En tentant de Relier par les mots, le poète s’arrime au réel.

Dans le cours d’eau Guillevic, la pierre représenterait ce qui échappe au manque et au règne du temps. Repère de la forme et du mouvement, elle unifie la verticale et l’horizontale.
« Aimer/ Être une pierre/ Et que ça dure./ Et n’avoir rien d’autre à faire/ Que ce que font les pierres. »
Composante élémentaire et originelle de l’univers, la pierre tend vers l’éternité. Ce n’est pas elle qui parle mais l’homme. Mots de l’humain mis hors de soi, silence de la nature pris en soi : dans la difficulté d’être, le poète est tel un enfant ayant découvert le pouvoir de la parole.
« Alors Paris me donne/ le silence de la forêt/ et ce silence, je le tiens./ C’est comme si je le mangeais. »

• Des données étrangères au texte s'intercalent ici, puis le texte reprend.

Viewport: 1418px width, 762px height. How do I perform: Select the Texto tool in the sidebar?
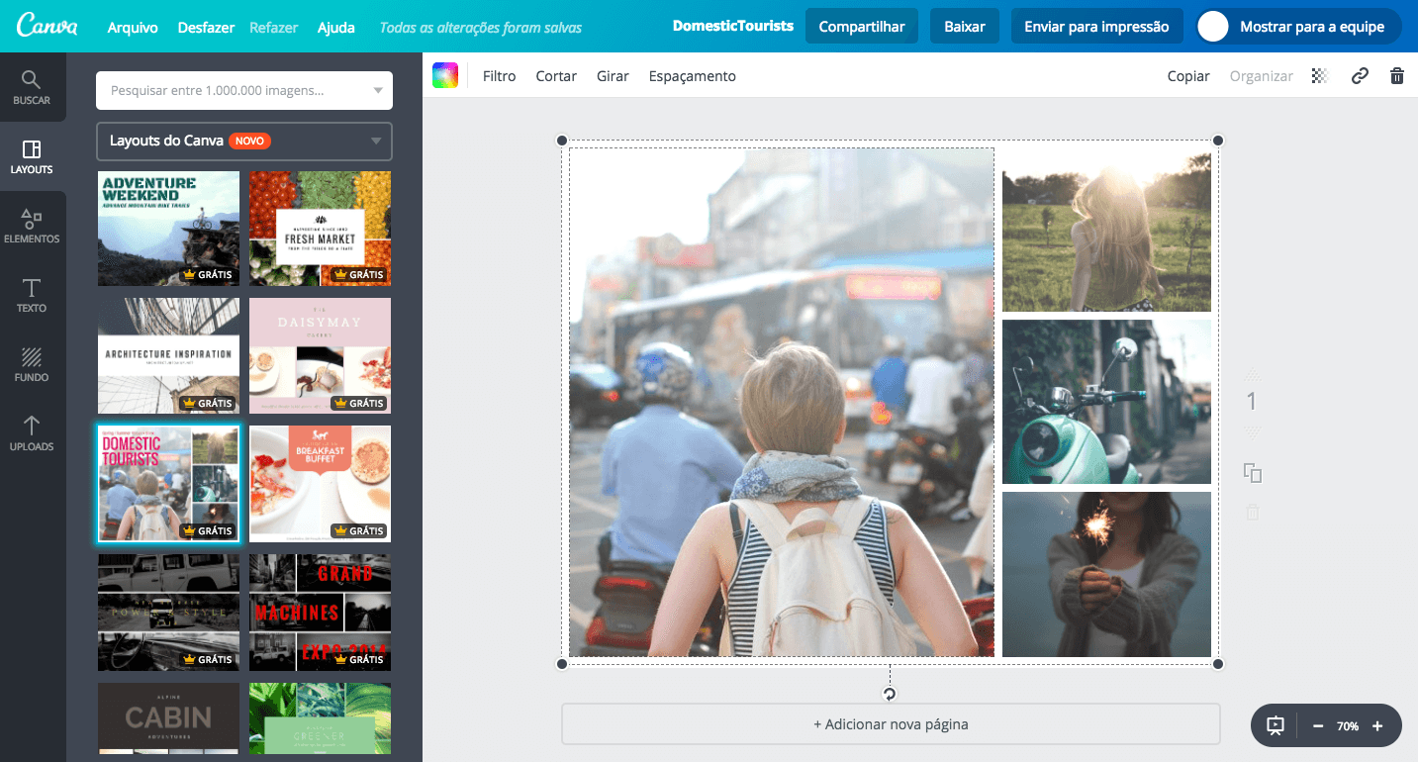pos(32,295)
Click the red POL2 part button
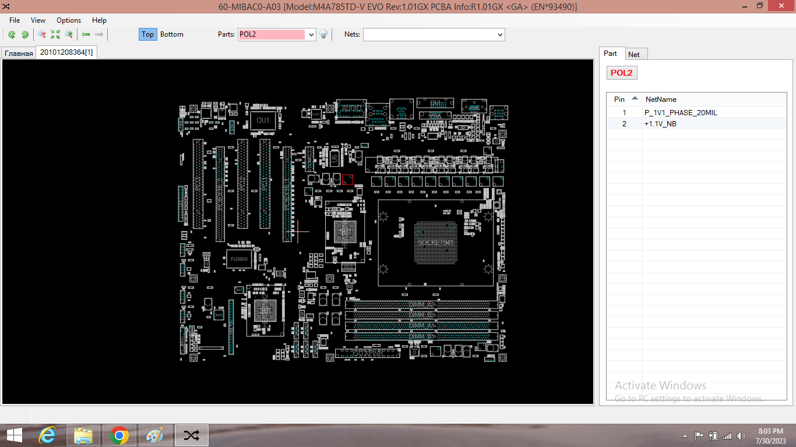The image size is (796, 447). 621,73
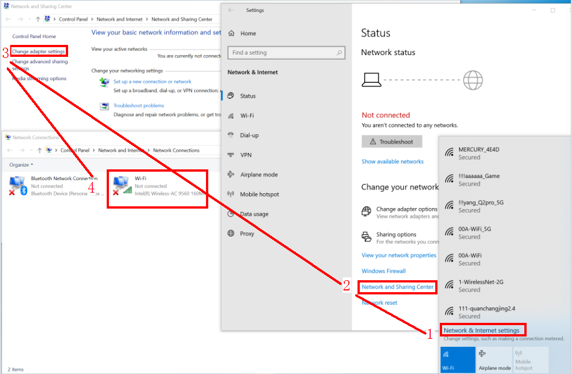Image resolution: width=572 pixels, height=374 pixels.
Task: Open the Wi-Fi adapter icon in Network Connections
Action: [x=123, y=185]
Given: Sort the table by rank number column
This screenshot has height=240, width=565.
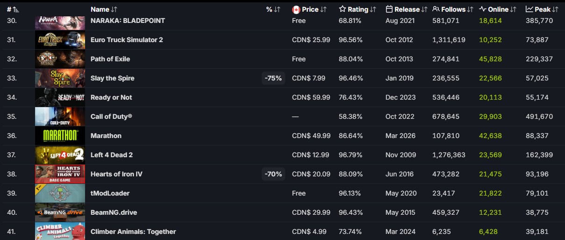Looking at the screenshot, I should 13,9.
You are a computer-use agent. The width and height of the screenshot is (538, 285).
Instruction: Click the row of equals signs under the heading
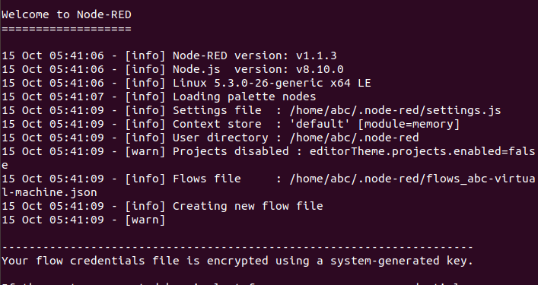[x=66, y=29]
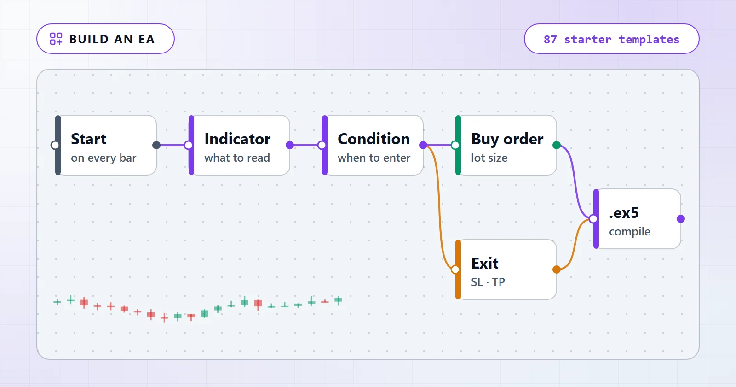The image size is (736, 387).
Task: Click the candlestick chart preview
Action: 198,309
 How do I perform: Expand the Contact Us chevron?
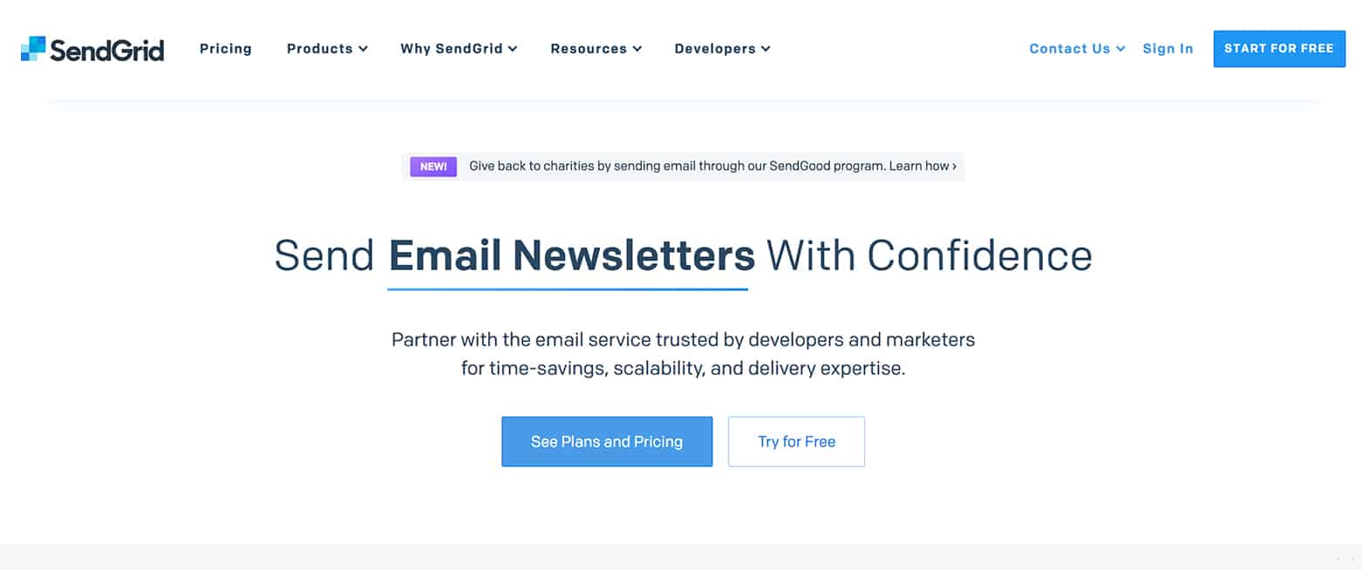tap(1120, 50)
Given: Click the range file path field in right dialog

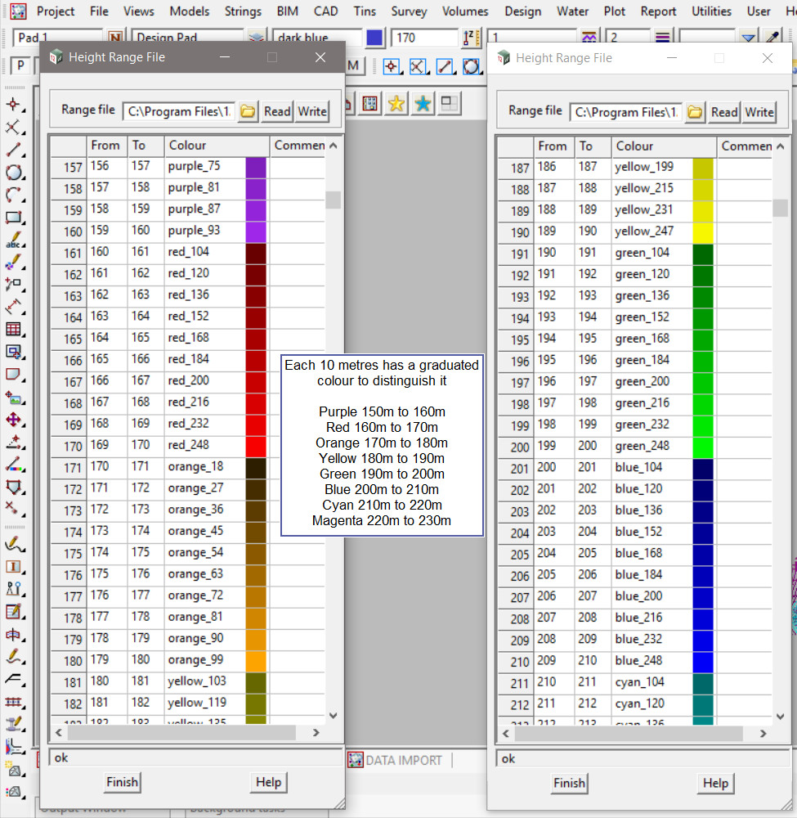Looking at the screenshot, I should tap(625, 112).
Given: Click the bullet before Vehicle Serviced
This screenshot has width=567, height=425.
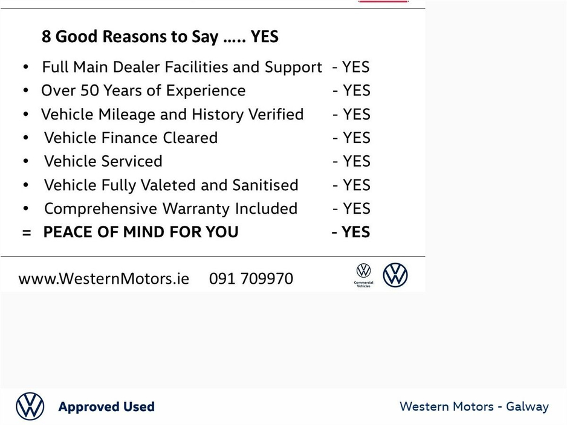Looking at the screenshot, I should point(25,161).
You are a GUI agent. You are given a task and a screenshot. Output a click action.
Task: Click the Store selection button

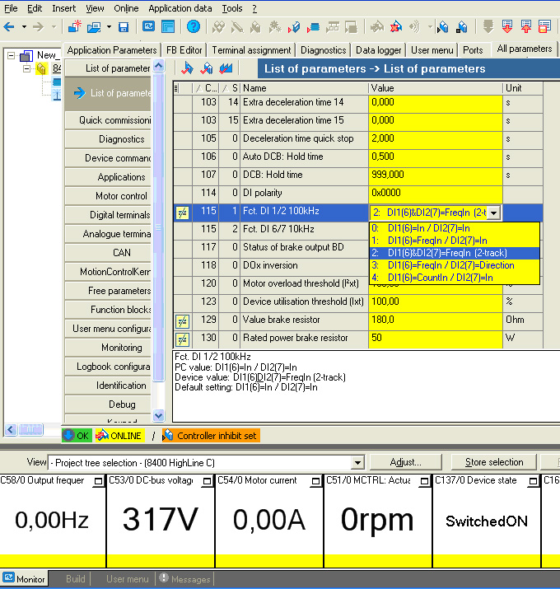493,462
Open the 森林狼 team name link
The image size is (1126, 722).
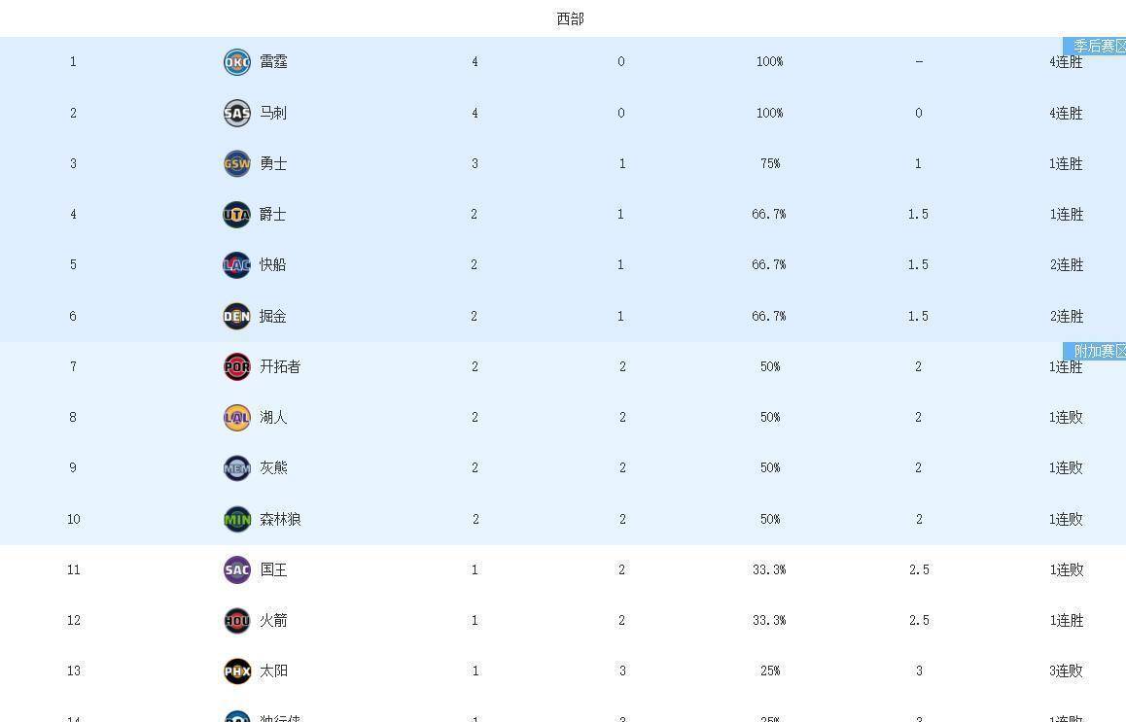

Guillevic écoute le monde extérieur et se connecte à son monde intérieur. Il donne voix aux éléments lesquels réciproquement lui rendent la sienne en un partage qui puise à l’écho du miroir sans s’y réduire. L’humble et robuste stature de ses poèmes fait bouclier aux réflexions et réfractions qui apportent jusque dans son écriture, l’univers pourvu de l’infini des objets poétiques.
« C’est toute la terre/ Qu’il te faut/ Pour ton image. »
Dans la quête de son vécu et de sa condition propres, le poète repère son morcellement intérieur dans les diverses compositions géométriques, géographiques, biologiques et cosmiques de l’univers. Il cherche à se fondre dans le tout sans s’y confondre, à passer par l’universel pour s’approprier le personnel. Poète taillé en pierre de dolmen dont l’axe unifiant les multiples particules serait la poésie, Guillevic : ce Robinson ayant trouvé en l’univers son Vendredi.

 
 
© Jacques Robert / Gallimard
 
BIBLIOGRAPHIE
Relier, Poèmes 1938 – 1996 de Guillevic, Gallimard, 2007, 800 p.